La provocación


Siempre que puedo sigo el programa satírico «Polònia», que emite cada jueves TV3, porque creo que tiene un humor muy inteligente y «da palos» a todos los representantes políticos. Desde hace un tiempo hay «gags» sobre Inés Arrimadas que la tildan de provocadora y de sacar tajada de situaciones de conflicto. Quizás lo ocurrido el pasado sábado en Madrid haya podido cambiar algunas percepciones sobre la estrategia de Ciudadanos y concretamente sobre esta mujer. De cara a la galería hacen creer que defienden un modelo de sociedad que no se corresponde con lo que opina la extrema derecha (que lamentablemente ha pasado a ser su socio en prácticamente toda España, aunque haya tensiones como en Madrid y en Murcia), pero de puertas adentro ha quedado descubierto que ven como una estrategia la notoriedad que les da ir de víctimas. 

Ya lo hicieron en Cataluña quitando lazos amarillos, en Alsasua y en Rentería «defendiendo» la unidad de España y a la Guardia Civil y en Madrid el 8 de marzo y en el desfile del Orgullo LGTBI lo que entienden por ‘igualdad’. Juegan con el discurso de tener la «libertad» de estar donde les apetece y a la vez buscan cuanto más conflicto mejor para aparecer en los medios. Son como pirómanos intentando apagar un incendio. En sus argumentos también dicen que como personas que están siendo insultadas no pueden estar callados aguantando el tipo, pero hay fotógrafos que captaron el pasado sábado a Arrimadas en una actitud muy chulesca con los manifestantes, y no han sido pocos los medios de comunicación que han contado cómo Ciudadanos hizo caso omiso a las recomendaciones de la Policía Nacional para evitar incidentes. 

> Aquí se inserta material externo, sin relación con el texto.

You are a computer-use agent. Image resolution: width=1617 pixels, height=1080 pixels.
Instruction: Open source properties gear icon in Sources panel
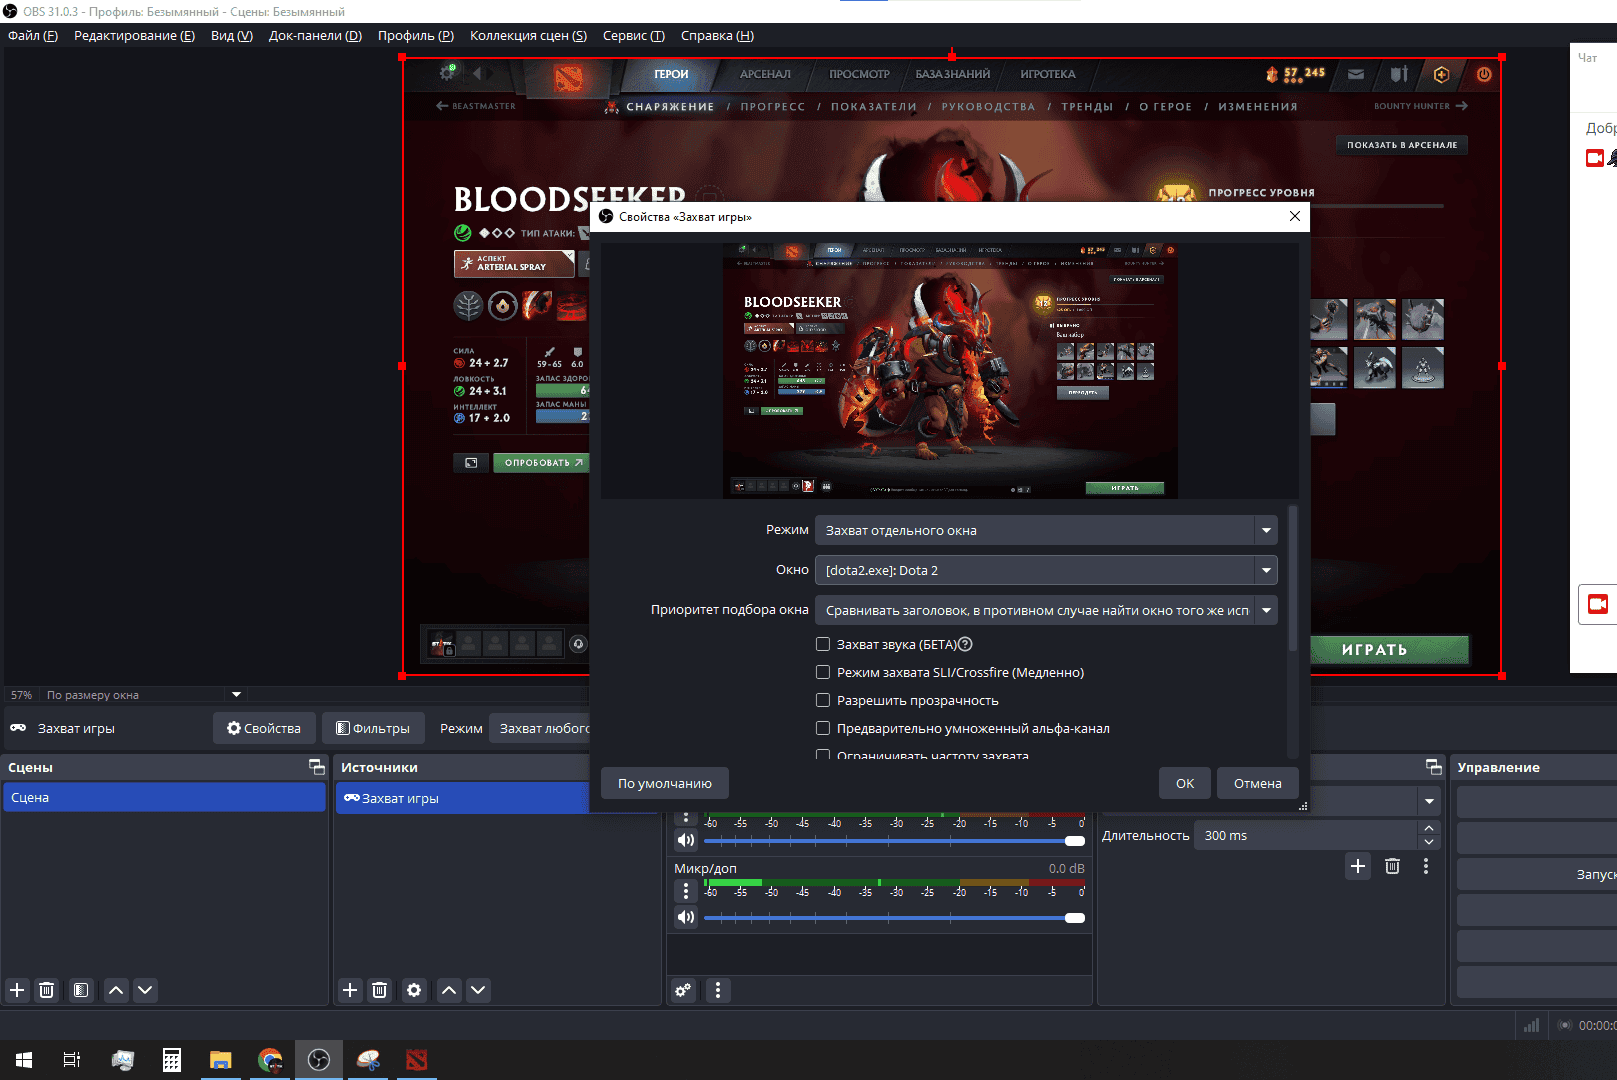(414, 990)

La verdad es que Ciudadanos se encuentra en una situación muy complicada. Primero, su apuesta por los independientes como Manuel Valls resultó un fracaso; luego, las continuas dimisiones de quienes eran poco menos que los fundadores de la formación naranja (descontentos con la deriva de Rivera); y por último, estos espectáculos para salir en la televisión a través de la provocación. Nunca he creído en esta forma de hacer las cosas. Se puede ser muy crítico, pero para ello hay que saber utilizar bien las palabras y los argumentos sólidos. Ciudadanos ha encontrado una manera de hacer «política espectáculo» con la que imagino que verán posible sacar rédito electoral, pero que no se confíen porque se pilla antes a un mentiroso que a un cojo.